> [What the task asks]:
Below are some records. Set down exactly the line holding "Switch to the Mixer tab" and every later line through the end, omitting the pictures.

> [Material shown]:
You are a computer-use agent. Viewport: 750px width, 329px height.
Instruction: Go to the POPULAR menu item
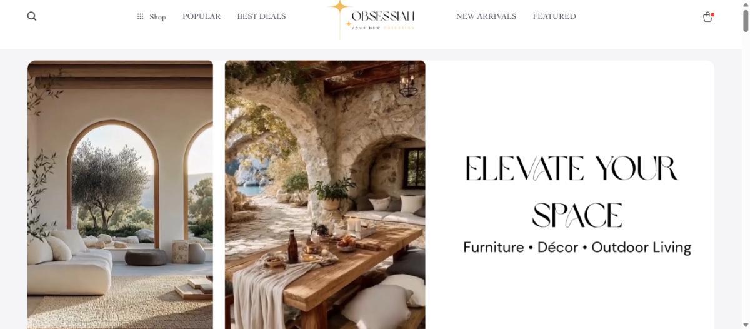pos(201,16)
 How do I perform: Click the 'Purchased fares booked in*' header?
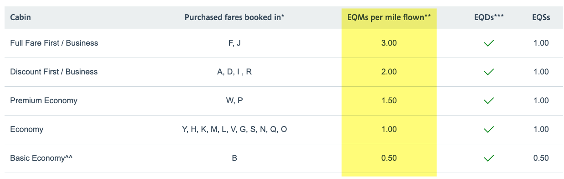pos(234,17)
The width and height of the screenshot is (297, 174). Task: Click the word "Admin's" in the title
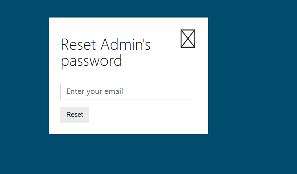pyautogui.click(x=125, y=45)
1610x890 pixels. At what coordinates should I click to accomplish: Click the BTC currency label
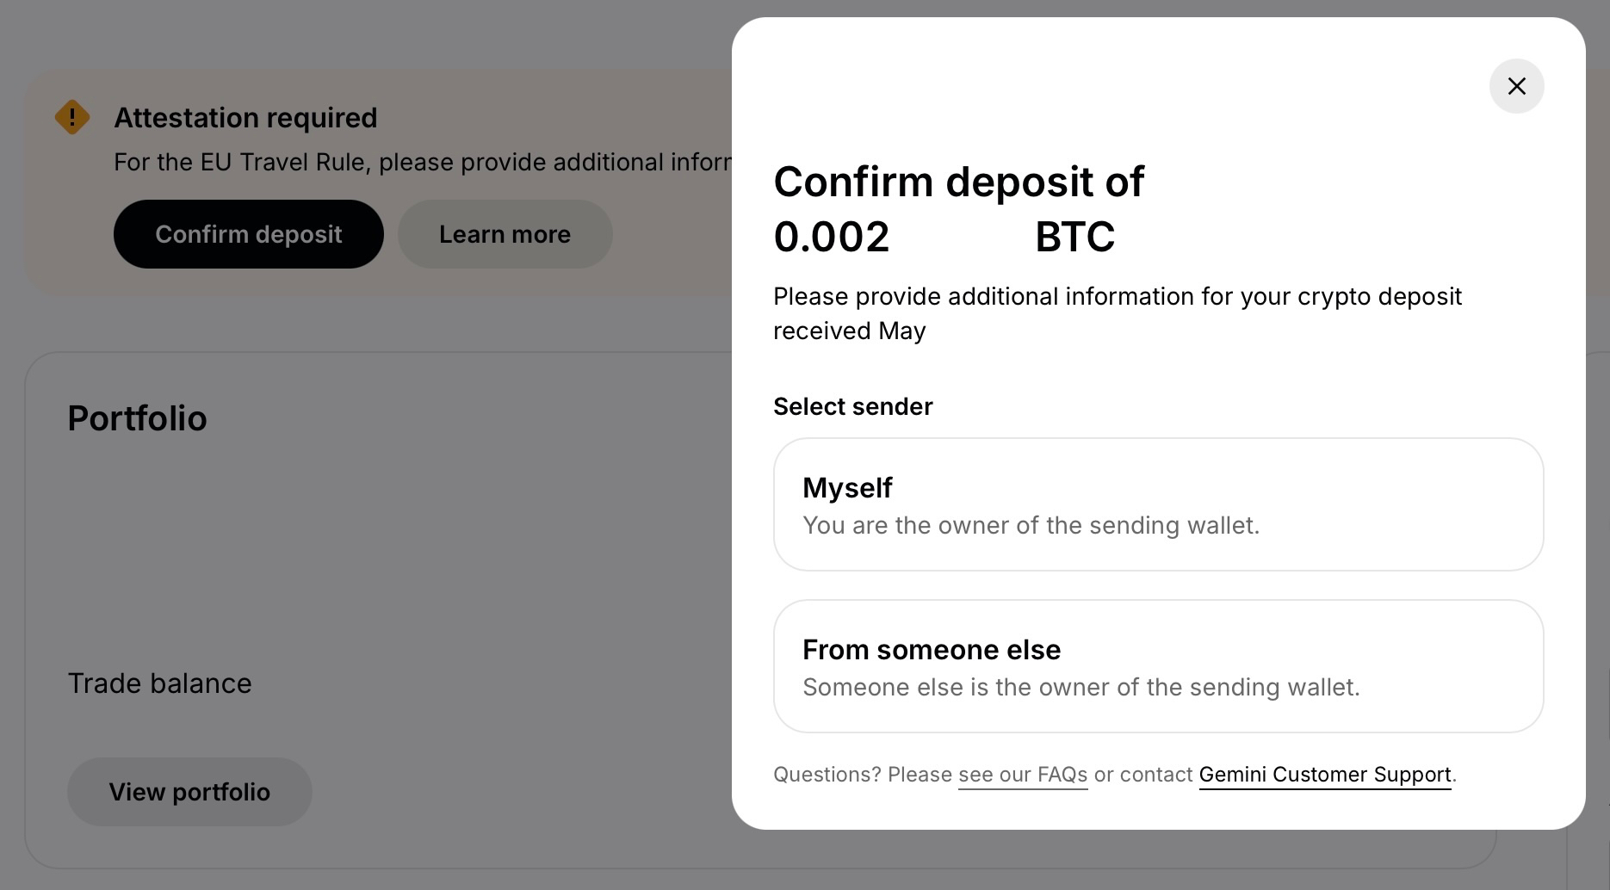pyautogui.click(x=1074, y=237)
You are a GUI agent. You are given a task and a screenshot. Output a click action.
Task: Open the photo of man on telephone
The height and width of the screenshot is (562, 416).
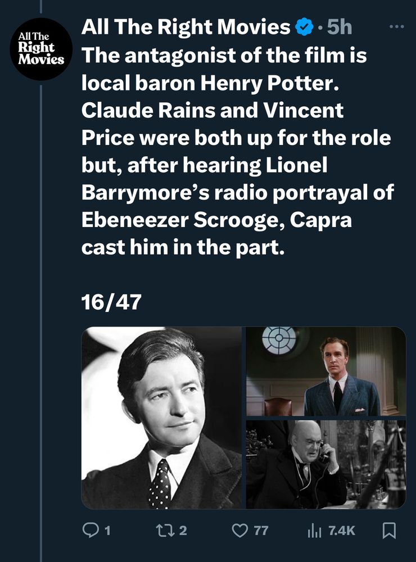coord(325,464)
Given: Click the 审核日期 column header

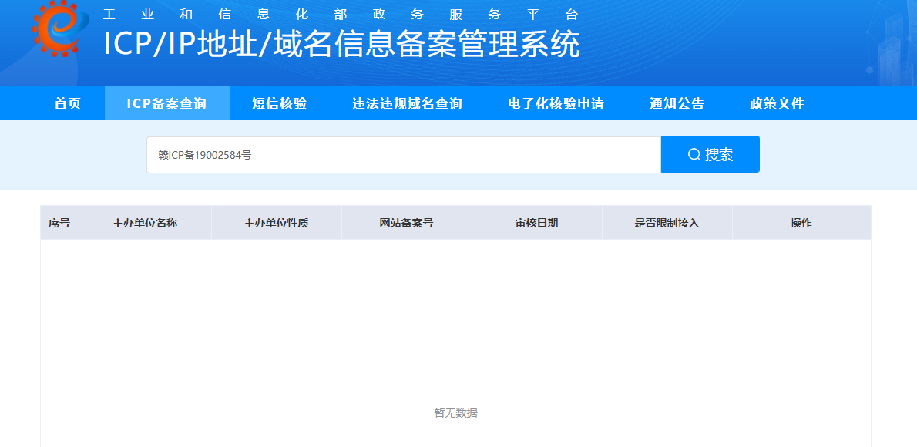Looking at the screenshot, I should (536, 223).
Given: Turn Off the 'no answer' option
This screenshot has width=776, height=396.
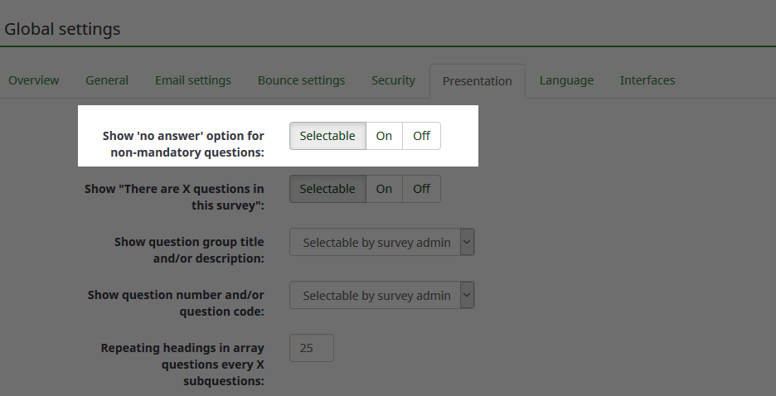Looking at the screenshot, I should (x=421, y=136).
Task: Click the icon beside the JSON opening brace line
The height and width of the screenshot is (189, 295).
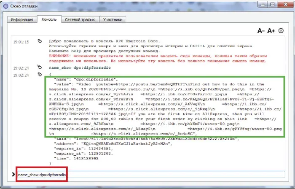Action: pos(39,75)
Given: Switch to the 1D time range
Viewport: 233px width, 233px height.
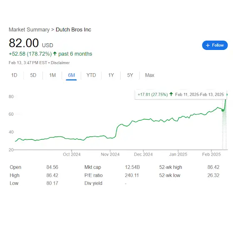Looking at the screenshot, I should tap(14, 75).
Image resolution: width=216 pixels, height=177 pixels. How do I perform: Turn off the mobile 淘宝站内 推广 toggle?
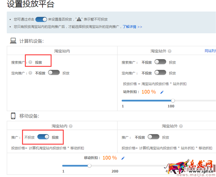(x=43, y=137)
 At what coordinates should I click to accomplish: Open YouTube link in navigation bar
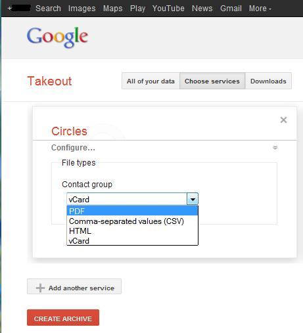point(168,9)
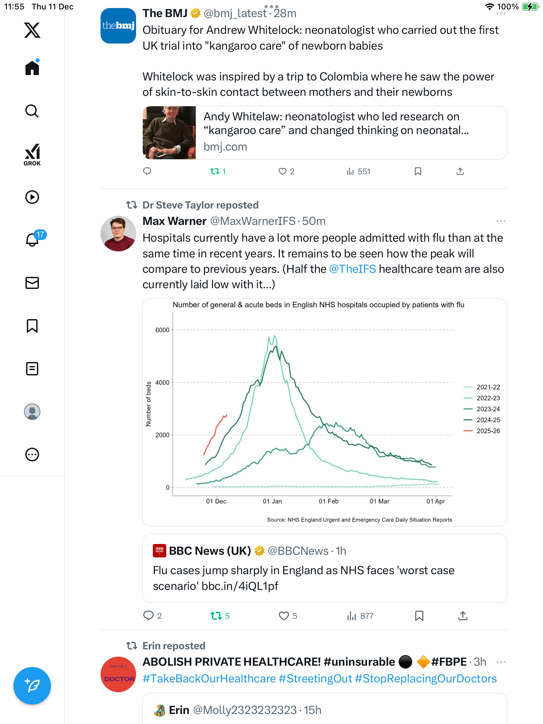Open saved Bookmarks in sidebar

[32, 326]
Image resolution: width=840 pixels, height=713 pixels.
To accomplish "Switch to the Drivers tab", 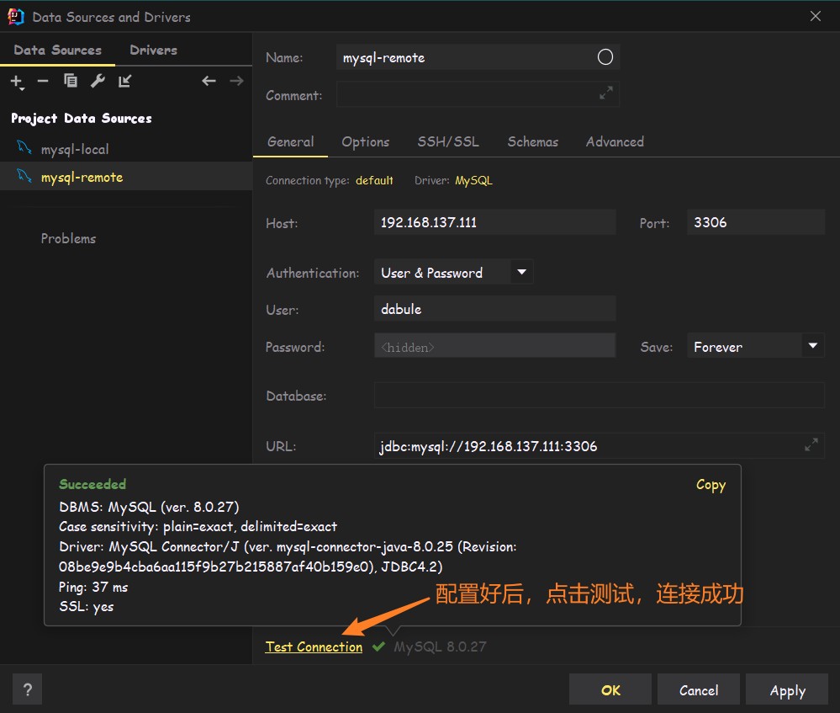I will (153, 50).
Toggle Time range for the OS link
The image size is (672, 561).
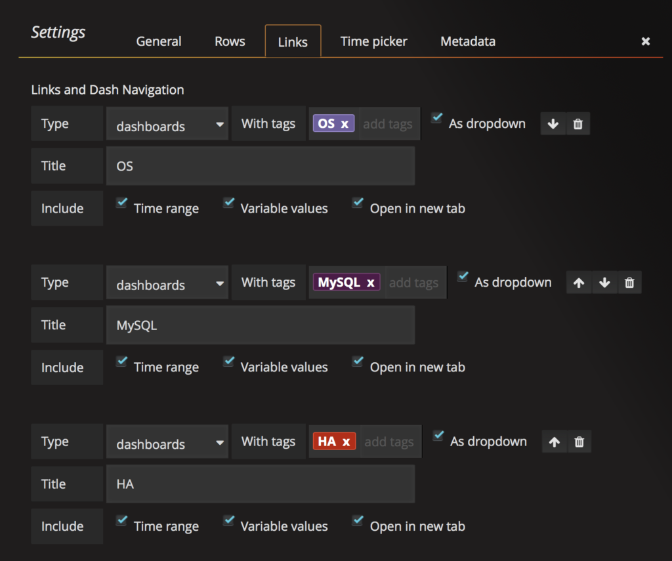(121, 203)
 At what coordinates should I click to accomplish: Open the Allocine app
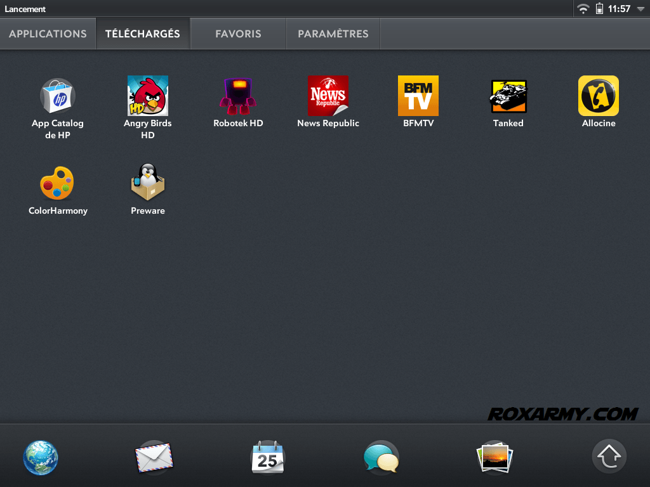point(599,96)
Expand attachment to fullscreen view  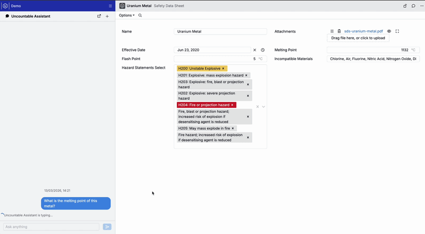click(397, 31)
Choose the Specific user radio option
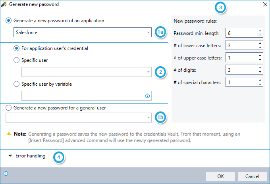 pos(17,61)
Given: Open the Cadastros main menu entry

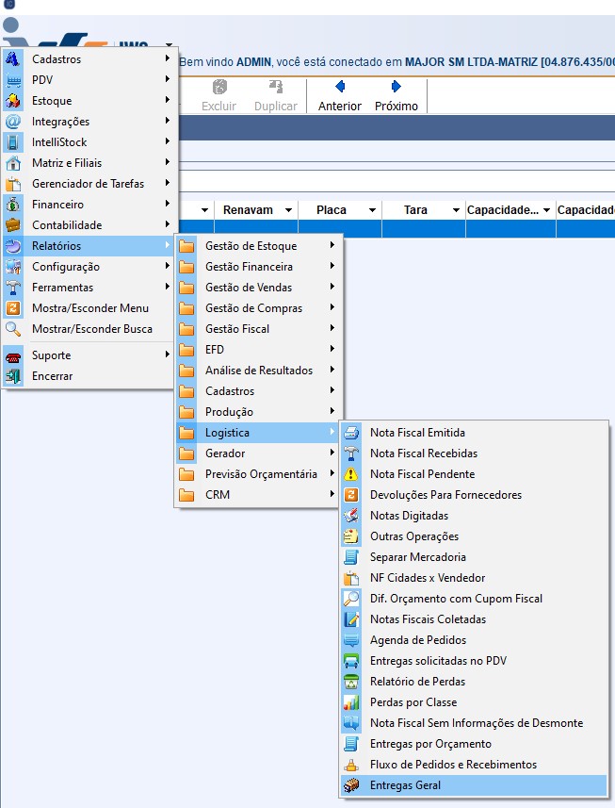Looking at the screenshot, I should [57, 59].
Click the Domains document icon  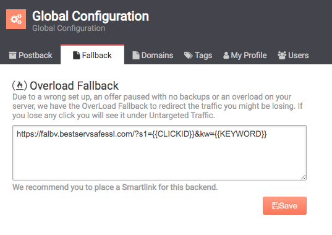136,56
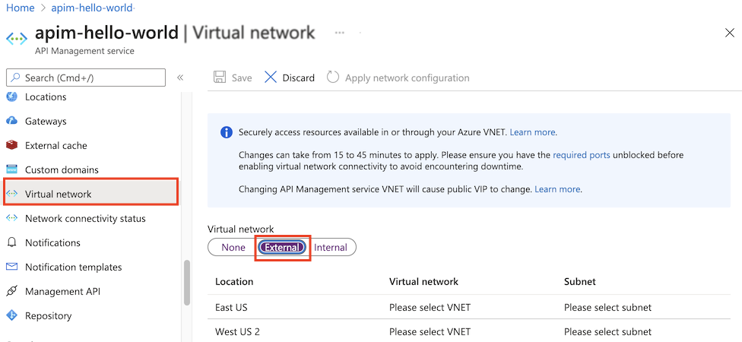Collapse the sidebar menu with chevrons
This screenshot has height=342, width=742.
(180, 78)
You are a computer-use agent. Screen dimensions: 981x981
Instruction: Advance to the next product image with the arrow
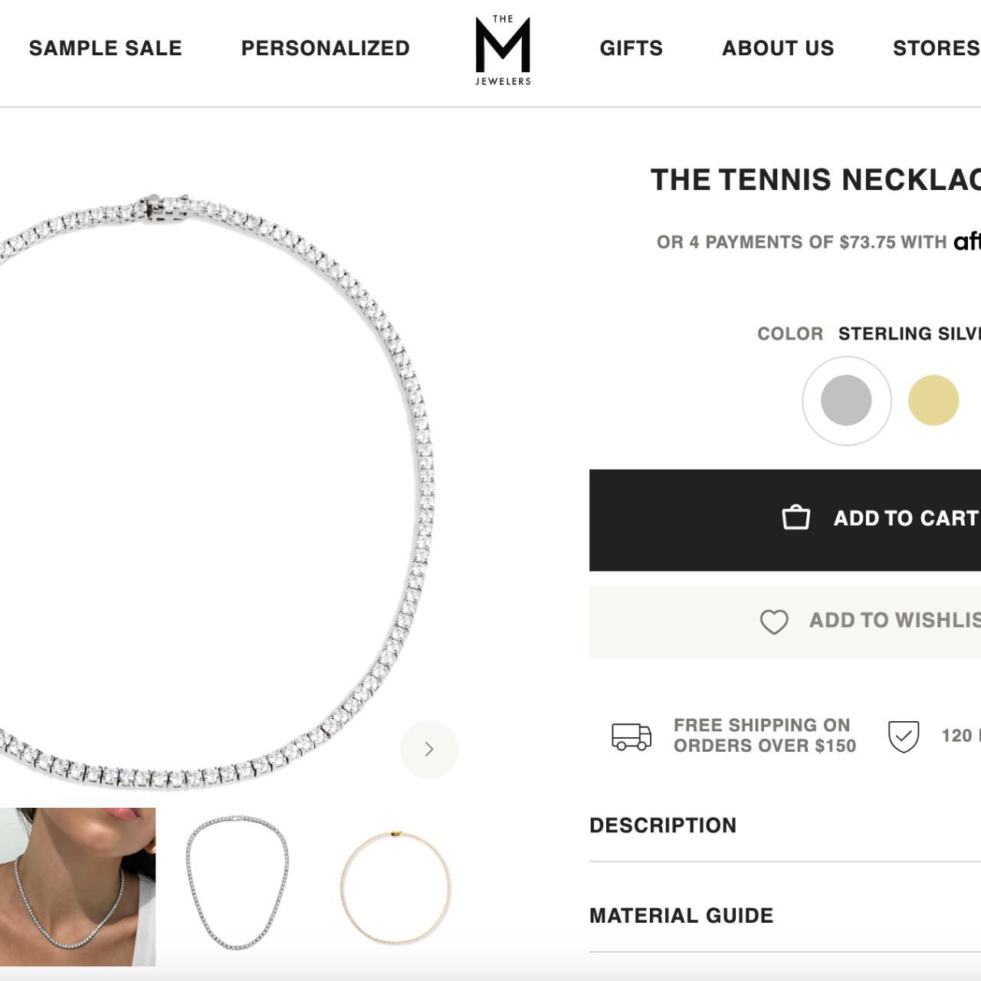coord(429,750)
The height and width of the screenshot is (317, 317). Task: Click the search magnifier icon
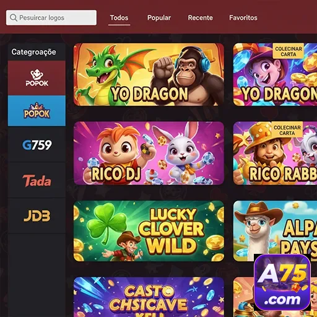click(x=14, y=18)
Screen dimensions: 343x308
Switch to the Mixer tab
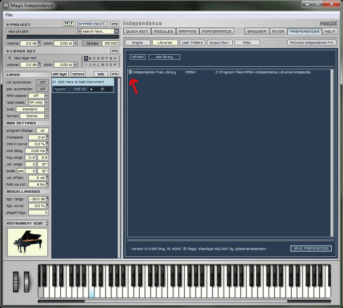[x=278, y=31]
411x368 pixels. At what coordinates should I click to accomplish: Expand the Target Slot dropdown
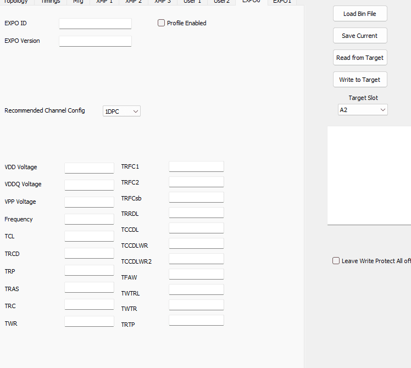(363, 110)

> [Answer section]:
Switch to the Mixer tab
[x=278, y=31]
411x368 pixels. At what coordinates should I click to accomplish: Expand the Target Slot dropdown
(363, 110)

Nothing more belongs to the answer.